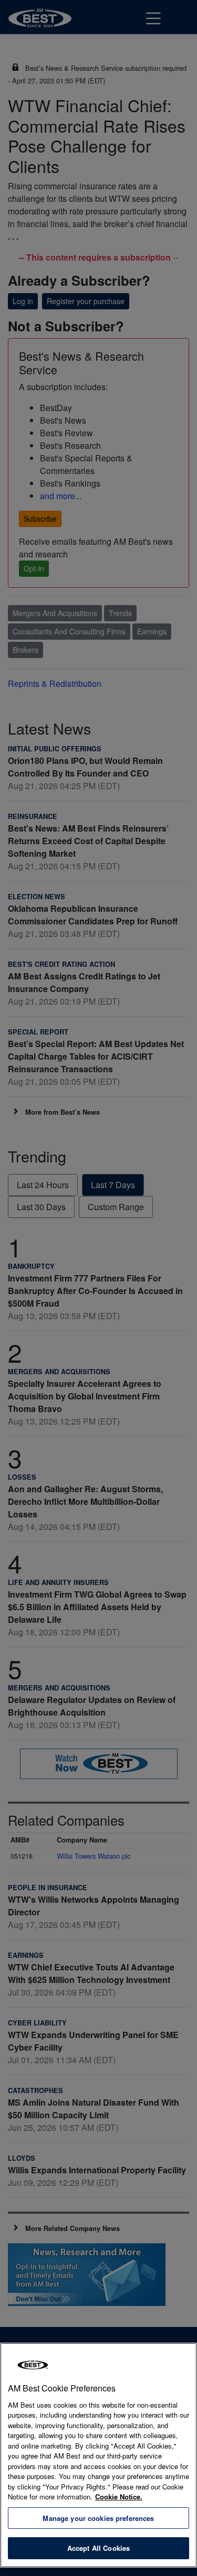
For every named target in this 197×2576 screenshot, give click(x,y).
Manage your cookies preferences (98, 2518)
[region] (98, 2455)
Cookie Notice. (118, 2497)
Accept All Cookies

*Task brief:* Every entry above should be returned exactly, with no images included.

*Exercise result:*
For every named target in this 197×2576 screenshot, give click(x,y).
Manage your cookies preferences (98, 2518)
[region] (98, 2455)
Cookie Notice. (118, 2497)
Accept All Cookies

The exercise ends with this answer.